CONSIGNES -
[1] Citez le passage sur la designer Al-Bluwi en commençant par «Répondre aux demandes» et en poursuivant jusqu'à «de l'Arabie saoudite.».
[2] D'après le passage sur la designer Al-Bluwi, qu'est-ce que la pandémie lui a donné le temps de faire ?
[3] Rédigez la suite du texte sur la designer Al-Bluwi après sa dernière phrase.

EXTRAIT DU TEXTE -
Répondre aux demandes d'une clientèle internationale aidera Al-Bluwi non seulement à développer sa marque, mais aussi à élargir l'attrait et l'appétit mondial pour le patrimoine bédouin de l'Arabie saoudite.
«Il est important pour nous, artistes ou designers, de changer notre perspective à ce sujet», déclare-t-elle pour faire référence à sa réticence dans le passé à s'engager sur le marché mondial. «Nous avançons lentement. Pourtant, ma collection a attiré l’attention de plusieurs personnes, je suis donc sur la bonne voie.»
La pandémie a donné à Al-Bluwi le temps d'affiner ses compétences et d'apprendre des autres designers en plein essor en Arabie saoudite, bien qu'elle n'ait pas pu participer aux événements organisés cette année. «J'ai appris qu'il est très important d'avoir une plate-forme active ou un site web de qualité qui permet à tout le monde de consulter mon travail et de ne pas trop dépendre des événements», déclare-t-elle.

[Données des cibles de clic]

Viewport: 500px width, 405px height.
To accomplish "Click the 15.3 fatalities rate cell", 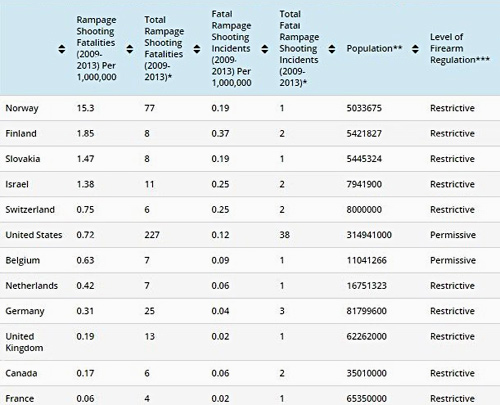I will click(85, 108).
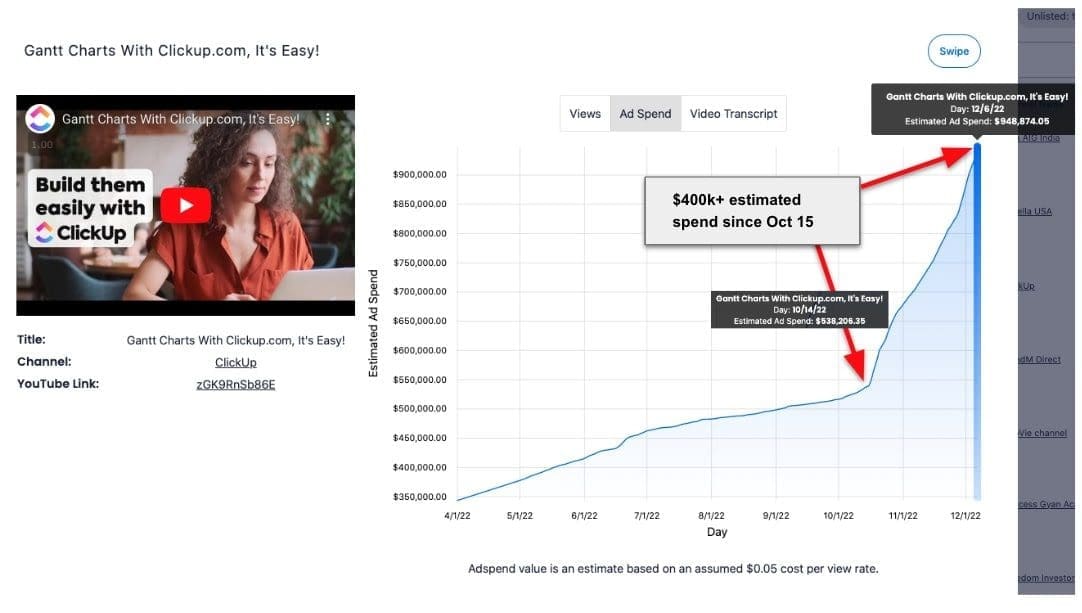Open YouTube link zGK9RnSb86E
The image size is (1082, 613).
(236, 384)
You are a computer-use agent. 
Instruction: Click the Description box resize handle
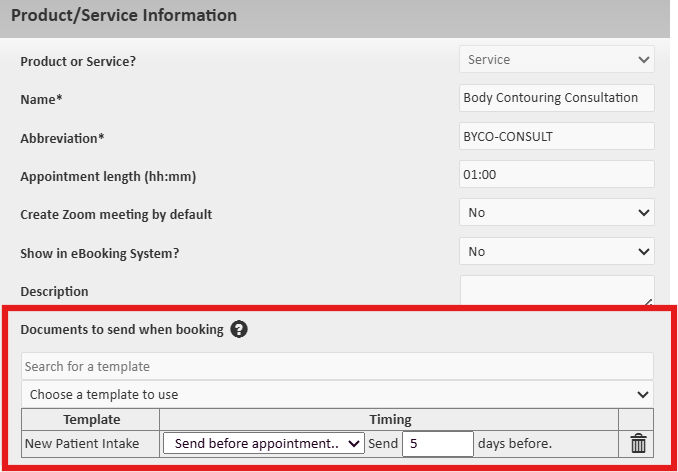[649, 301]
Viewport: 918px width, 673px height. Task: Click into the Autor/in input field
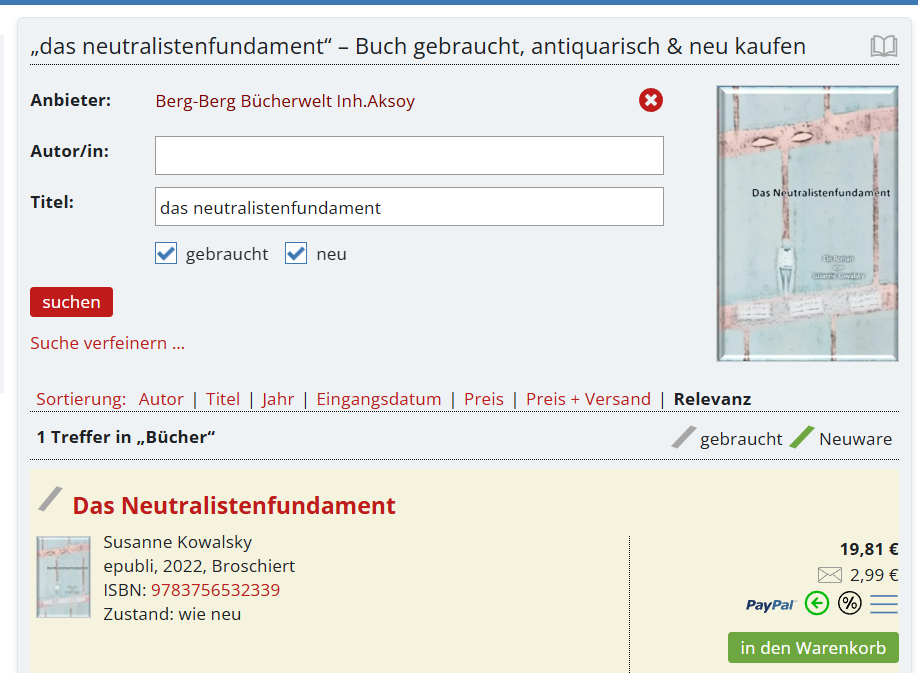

RÉPONSES -
[1]
Répondre aux demandes d'une clientèle internationale aidera Al-Bluwi non seulement à développer sa marque, mais aussi à élargir l'attrait et l'appétit mondial pour le patrimoine bédouin de l'Arabie saoudite.

[2] Affiner ses compétences et apprendre des autres designers en plein essor en Arabie saoudite.

[3]
Avec les investissements importants que le gouvernement saoudien consacre aux jeunes entrepreneurs dans le cadre de son plan de diversification économique de la Vision 2030, Al-Bluwi se réjouit de voir davantage de créateurs voler de leurs propres ailes.
«Je suis si heureuse de vivre en Arabie saoudite à cette époque. Le travail qu'ils font ici est magnifique. Le gouvernement nous épaule de bien des manières -– dans la mode, mais aussi dans de nombreux autres secteurs», affirme-t-elle.
«Ça fait plaisir. Cela nous incite à aller de l'avant de la meilleure façon possible, et je suis fière des talents saoudiens parce qu'une motivation réciproque nous anime.»